In total, PRS milled 47,000 tons of asphalt within a 60-hour time frame, plus the single-shift second phase.
“Due to the variable cutting depths that were required, we weren’t able to just go in and operate at 100 percent load all the time,” Eddy said. “Otherwise our time line would have been a lot shorter for pulling the tonnage out that we did. Instead we had to run on virtual string line, which reduced our opportunity to go to max production.”
Wirtgen’s Parallel-to-Surface technology, which is designed to automatically keep the cutter housing level as the W 210i moves into a cut, accelerated production. “We set-in hundreds of times out on the airfield and used it on every machine, over and over, because of the way the job was cut up with multiple depths,” Eddy said.
On Runway 12-30, the extremely dense, FAA mix had been compacted even further by years of airliner landings. Nonetheless, there were no mechanical problems during this time-critical project.
“There were no breakdowns the entire time,” Eddy said.
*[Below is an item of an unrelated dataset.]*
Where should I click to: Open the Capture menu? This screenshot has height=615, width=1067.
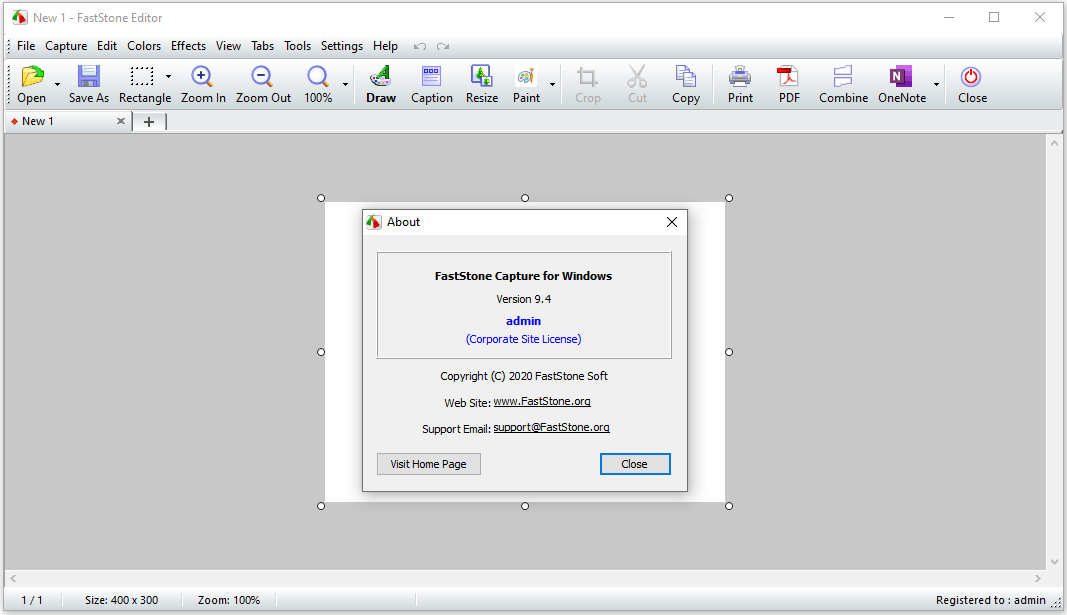(x=66, y=46)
That was particularly important, given the logistics of getting personnel into a secure facility, truck movements, marshalling fuel and water supplies, and loss of production to changeovers to different digital models within the 60-hour period. “The fact that we had zero breakdowns, and the machines performed the way we expected them to, took downtime out of the equation,” Eddy said.
Eddy thanked local distributor Nixon-Egli Equipment Co. and Wirtgen America for its loan of the W 220i as backup, and PRS was able to use the new machine toward the end of the project as one of the W 210i mills was dispatched to another job.